As sequencias com o pai são talvez, rivalizando com os sonhos dos quais Philippe brusca e assustadamente acorda, as mais fortes. Garrel parece ter feito este longa para pedir conselhos: conselhos aos sonhos e conselhos a seu pai. Mas os conselhos pelos quais Garrel se interessa são ou os de pessoas próximas à morte – no caso seu pai, que no leito do hospital comenta: “lembre-se que Baudelaire enlouqueceu antes de morrer” ou de pessoas que já morreram mas voltam com mensagens cifradas em sonhos. Quaisquer que sejam as “fases” em que os críticos dividem a obra de Garrel, há algo de resistente e constante em toda ela.

Porque, se a inclinação autobiográfica e o minimalismo lacônico podem ser vistos ao longo de quase todos os trabalhos de Garrel desde os anos 70, Coeur fantôme faz parte do que foi chamada de “fase narrativa” de Garrel, a mais recente: diferentemente dos experimentalismos mais “radicais” de fases anteriores, o gosto pela narrativa – mesmo que etérea e vaporosa – prevalece mas se constitui sim como um tipo diferente, menos óbvio, de radicalismo.

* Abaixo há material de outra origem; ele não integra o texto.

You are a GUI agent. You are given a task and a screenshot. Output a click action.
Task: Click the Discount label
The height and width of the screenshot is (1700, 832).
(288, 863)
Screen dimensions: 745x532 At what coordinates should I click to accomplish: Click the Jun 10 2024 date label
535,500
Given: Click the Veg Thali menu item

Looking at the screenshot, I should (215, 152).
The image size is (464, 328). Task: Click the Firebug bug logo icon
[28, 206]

Afinal, mesmo nessa nova “fase”, porém, a melancolia incondicional continua, mas é só com ela que os sonhos ganham a força que ganham nos filmes de Garrel. Sonhos que, em Coeur fantôme, ele faz questão de não filmar de maneira muito diferente do restante do filme onde os personagens estão “na realidade”. Talvez essa indistinção e seus cortes bruscos, como se o próprio mundo fosse um sonho a ser explorado infinitamente, seja a maior riqueza do filme.